París
Un concertón memorable
Abbado en IbermúsicaNovena Sinfonía de Mahler. Orquesta del Festival de Lucerna. Claudio Abbado, director. Auditorio Nacional. Madrid, 17-X-2010.
Hacía casi cuatro años que Claudio Abbado (Milán, 1933) faltaba de Ibermúsica y ya se le echaba de menos. Ha vuelto con la Orquesta del Festival de Lucerna en dos conciertos de mucha significación con una única obra. De un lado por la agrupación, refundada en 2003 tras su desaparición en 1993 por grandes músicos –solistas como Gutman, Meyer, Blacher, los miembros de los cuarteto Alban Berg o Hagen, etc., y atriles de las mejores orquesta europeas– reunidos con carácter puntual para animar a Abbado en su regreso a la dirección tras superar un grave cáncer. La unión ha resultado más estable de lo previsto, aunque ya sin parte de aquellas figuras, y no sólo tocan durante el festival de verano, sino que realizan una escapada anual, correspondiendo a París y Madrid, las citas de 2010. Significativo también por la obra, una «Novena» de Mahler muy querida para el milanés, pues no en vano habla de una muerte que él tuvo muy cerca.

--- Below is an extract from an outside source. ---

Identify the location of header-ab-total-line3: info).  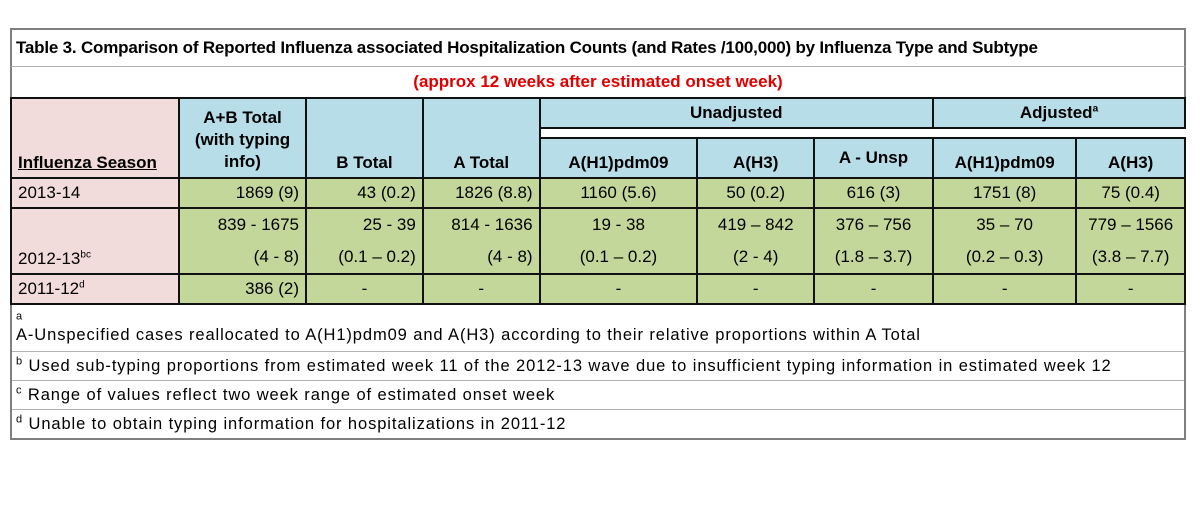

Habla de las muertes por las que Mahler pasó, la de su cargo en la Ópera de Viena, la de su hija Maria Anna y la suya propia diagnosticada a causa de una endocarditis. También es un adiós a una época que se desmorona socialmente y en la que la música conocida de alguna forma termina para iniciar nuevos caminos, unos caminos que la «Novena» presagia, como ha apuntado Abbado estos días, y que abarcan desde la Escuela de Viena hasta John Williams.
Abbado, inolvidable
Abbado realizó una lectura personal, con tempos si se quiere contradictorios. Muy rápido el formidable primero, el de la tristeza más profunda y uno de los mejores que escribiera el autor. Más moderados, pero también más alegres de lo habitual, el segundo, esa danza de los muertos en donde la orquesta apabulló por su precisión y técnica, y el tercero, el de la burla a la muerte. Puro contraste resultó la recreación muy lenta del cuarto, el adiós a una vida llena y rica. Sus últimos minutos, con la música y la luz de la sala desvaneciéndose a cámara lenta hasta el silencio y la penumbra, pasarán a formar parte de los recuerdos de una vida, para bien y para mal. Para bien porque difícilmente se puede «vivir» una perfección mayor, la auténtica música de enorme técnica puesta al servicio de la expresividad. Para mal por el sufrimiento añadido al de sus notas, unas importunísimas toses que masacraban la atmósfera y crispaban la faz, intensamente concentrada, del propio Abbado. A este público habrá que educarle anunciándole por los altavoces dónde expresamente ha de contener su tisis. ¡Inolvidable concierto!